EXERCISE OBJECTIVE: Could you reproduce all the entries under this sentence exactly, leaving the images aside?

PROVIDED RECORDS:
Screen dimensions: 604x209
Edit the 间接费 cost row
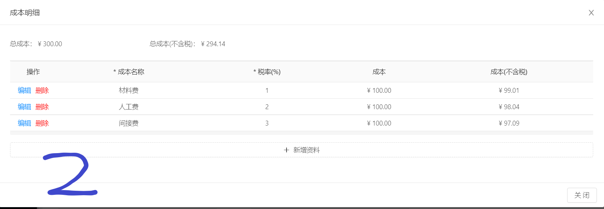[x=25, y=123]
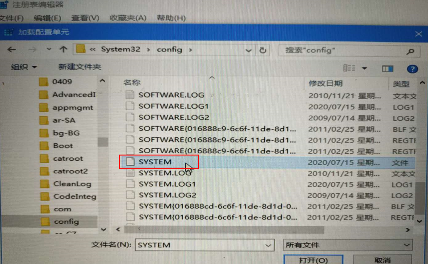
Task: Go back with the left arrow icon
Action: (x=12, y=50)
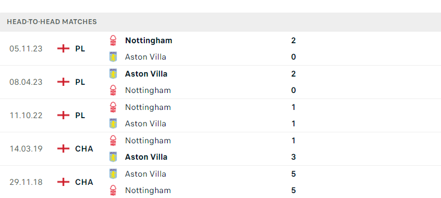Click Nottingham crest in 08.04.23 match
This screenshot has height=198, width=441.
113,90
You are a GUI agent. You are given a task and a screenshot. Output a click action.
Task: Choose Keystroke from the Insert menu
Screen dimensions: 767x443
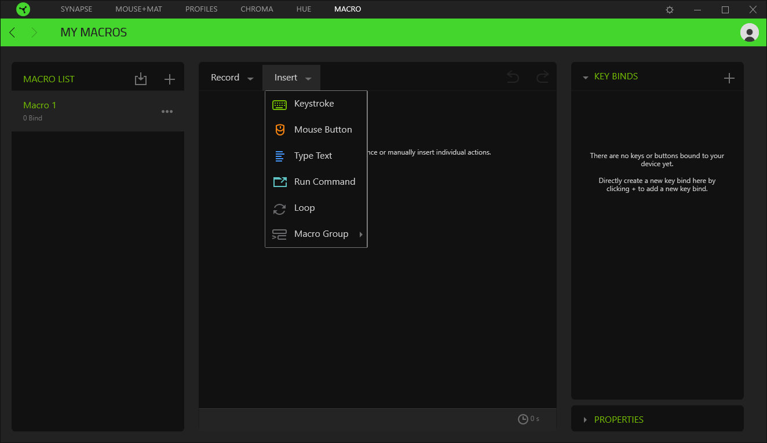point(313,104)
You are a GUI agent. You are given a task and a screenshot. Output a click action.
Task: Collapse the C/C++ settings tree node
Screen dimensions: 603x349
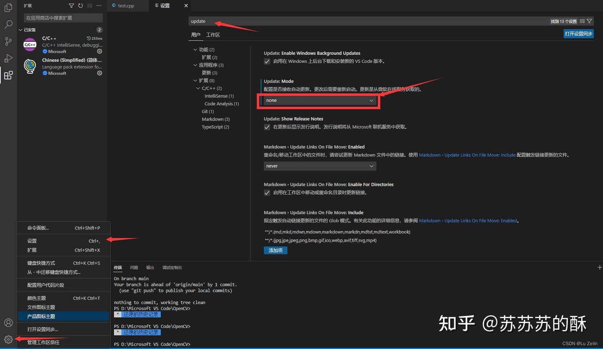(198, 88)
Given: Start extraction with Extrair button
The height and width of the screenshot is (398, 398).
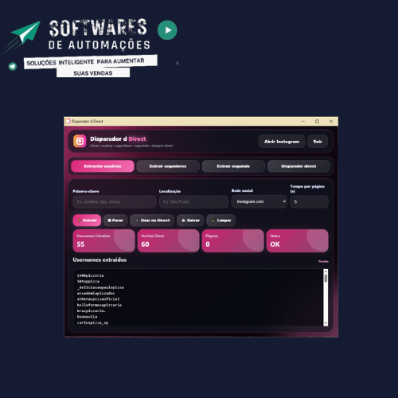Looking at the screenshot, I should (x=87, y=220).
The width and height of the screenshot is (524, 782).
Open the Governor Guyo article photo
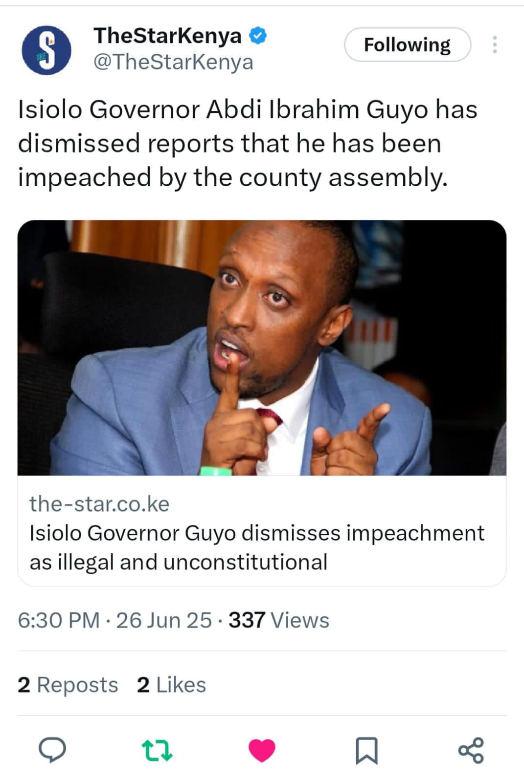[262, 348]
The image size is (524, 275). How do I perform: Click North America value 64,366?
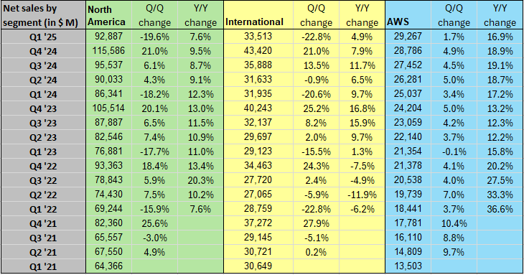[x=108, y=266]
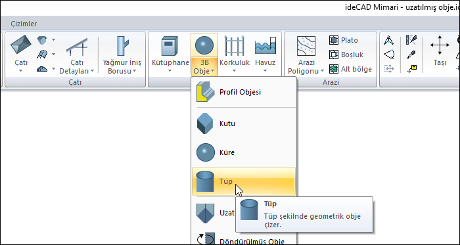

YOUR RESPONSE:
Screen dimensions: 604x209
Edit the 间接费 cost row
[x=25, y=123]
Task: Go back with the left arrow icon
Action: (x=12, y=50)
Click Nottingham crest in 08.04.23 match
This screenshot has height=198, width=441.
113,90
You are a GUI agent. You are given a task and a screenshot. Output a click action.
Task: Choose Keystroke from the Insert menu
Screen dimensions: 767x443
point(313,104)
You are a GUI agent. You are given a task and a screenshot. Output a click action.
Task: Collapse the C/C++ settings tree node
Screen dimensions: 603x349
(198, 88)
Given: Start extraction with Extrair button
The height and width of the screenshot is (398, 398).
Looking at the screenshot, I should (x=87, y=220).
The width and height of the screenshot is (524, 782).
Open the Governor Guyo article photo
[262, 348]
The image size is (524, 275). How do I perform: Click North America value 64,366?
[x=108, y=266]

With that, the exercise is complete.